Overview of Asthma
Asthma is a chronic condition that affects the airways in the lungs. The airways are also known as bronchial tubes. Their main work is to allow air to come in and move out of the lungs.
Asthma is a disease that causes inflammation of the airways making them swollen. This may result in the sensitive inner walls of the airways to react strongly when something triggers. The airways react to the triggers by getting narrower which make it difficult for the air to move in and out of the lungs. And then gradually the person experiences symptoms such as coughing, wheezing, shortness of breath and chest tightness.

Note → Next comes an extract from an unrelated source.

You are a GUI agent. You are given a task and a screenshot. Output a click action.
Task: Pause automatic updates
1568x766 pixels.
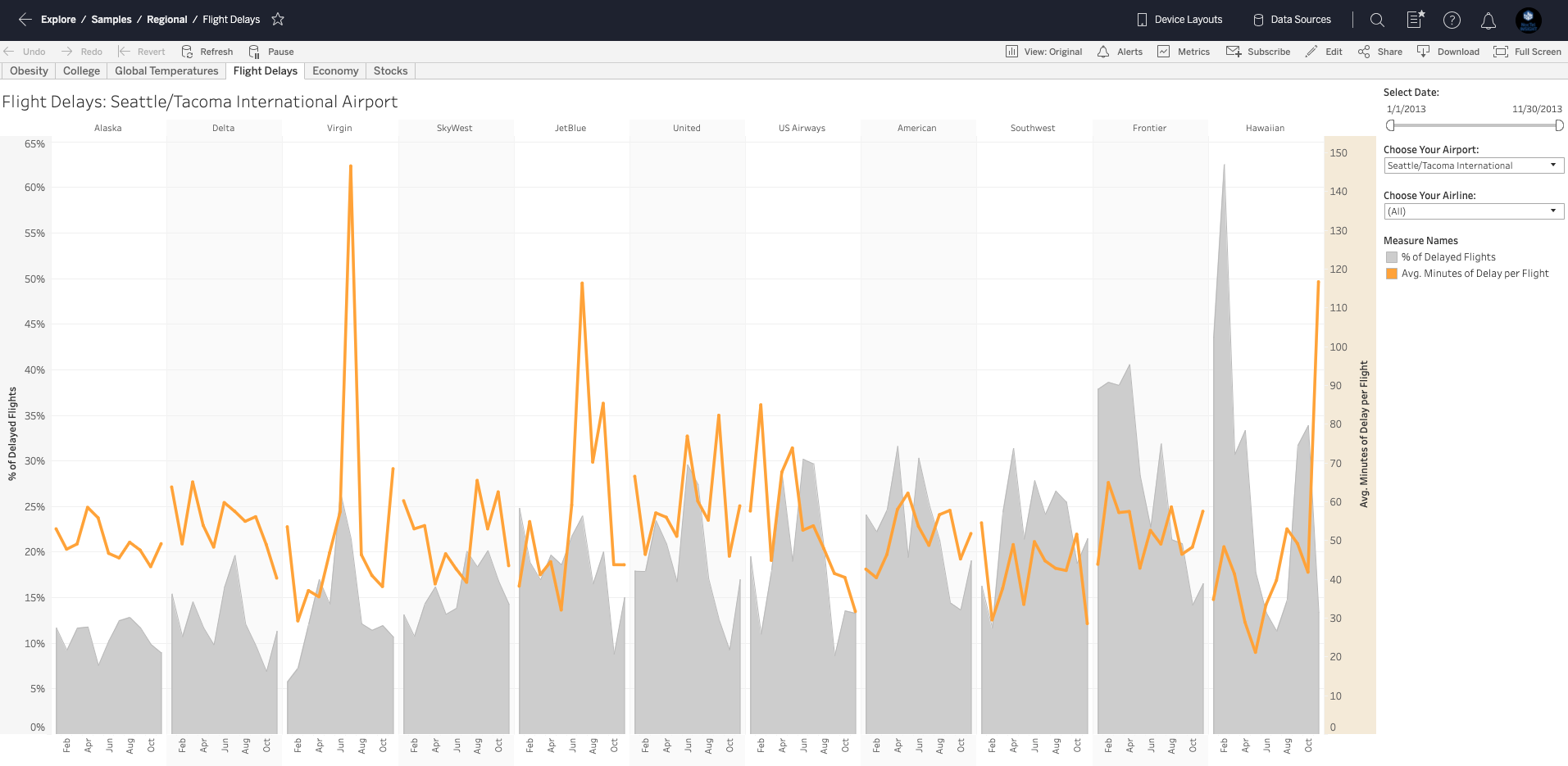(x=271, y=52)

The swelling can worsen the condition of the airways, making them even narrower. This condition also makes cells in the airways to produce more mucus than usual that further narrows the airways. These series of reactions can result in asthma symptoms. Symptoms occur every time the airways are inflamed.
Who Gets Asthma?
Normally, asthma develops during childhood, but it can affect at any age. People are more likely to have the condition if:
- they have allergies
- their parents have asthma
- close family members have asthma
In childhood, boys are more likely to get asthma than girls, and in adulthood, women have greater chances of asthma than men. Childhood and teenage phase can put at higher risk with respect to asthma.
Types of asthma
Broadly asthma is classified into two types: allergic and non-allergic asthma.

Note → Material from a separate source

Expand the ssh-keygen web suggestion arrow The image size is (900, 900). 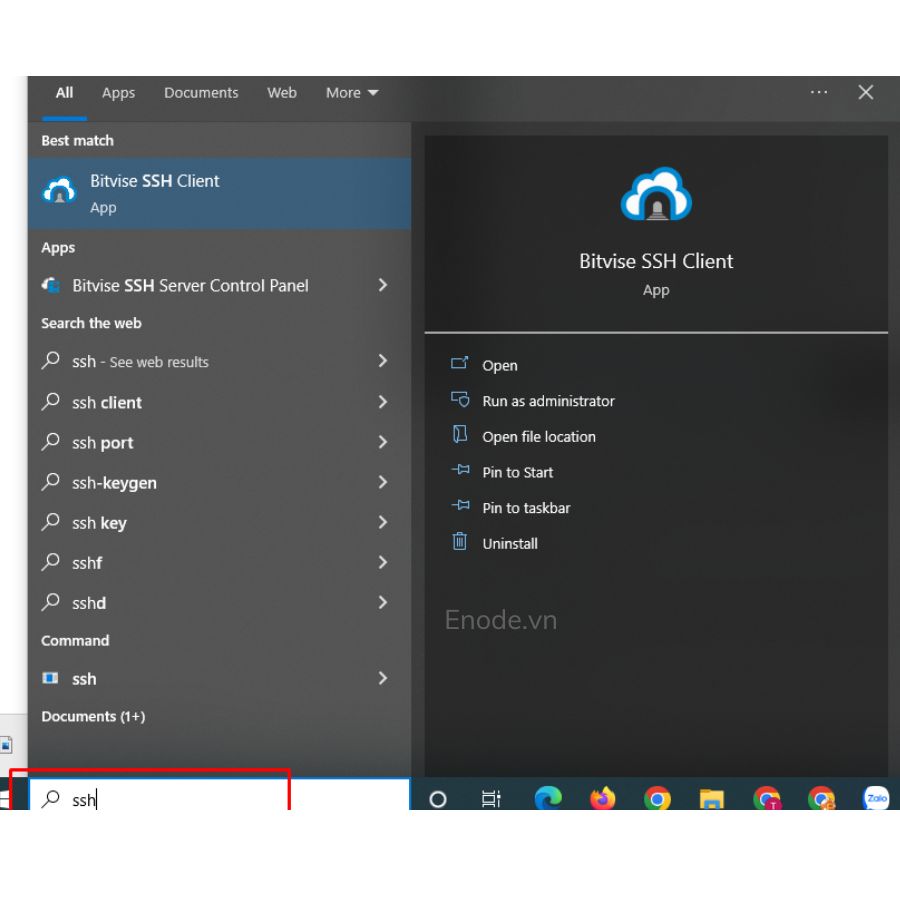point(382,482)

Allergic asthma is caused by exposure to an allergen like pollen, dust mites, or mold (a kind of fungus). It is the most common type of asthma. Approximately 90 percent of kids and 60 percent of adults are affected by this type of asthma.
Non-allergic asthma is caused by factors other than allergens such as stress, exercise, illnesses (like a cold or the flu, or exposure to extreme weather) and some medications. It is a chronic condition and it usually occurs after midlife because respiratory tract infections are seen after midlife only.
Symptoms of asthma
Common symptoms of asthma include coughing, shortness of breath, wheezing (a whistling sound in the chest while breathing, especially when exhaling) and chest tightness. All symptoms of asthma are serious and can become deadly if not treated at the time. Read more about asthma symptoms.
Triggers of asthma
Asthma symptoms appear when the patient gets exposed to a trigger (a factor that makes the airways inflamed). The trigger may cause swelling, mucous production and narrowing of the airways.
Some of the most common triggers of asthma are pollen, chemicals, extreme weather changes, smoke, dust mites, stress and exercise. Read more about causes and triggers of asthma.
Diagnosis of asthma
Diagnosis of asthma is done in a series of steps performed one after the other. These steps include:
- Taking a detailed medical history of the patient.
- A physical exam to know about symptoms and to rule out other health problems.
- Lung function tests to determine how much air moves in and out while breathing.
- Chest or sinus X-ray.
The results of the above tests determine the type of asthma a patient is suffering from. Based on the results, severity and type of asthma, a treatment plan is made.
Treatment for asthma
An allergist is a person who treats asthma and he helps the patient to make a treatment plan based on the diagnosis of the condition. Treatment plan involves medications to treat the condition and prevention measures to avoid the triggers as much as possible.
Prevention of asthma
The best way to prevent an asthma episode is to follow the treatment plan. Following things can be done to prevent the disease:
- Acquiring knowledge about the triggers.
- Avoiding triggers.
- Taking allergy and asthma medicines on time.
- Taking quick-acting medicine as soon as the first symptom is noticed.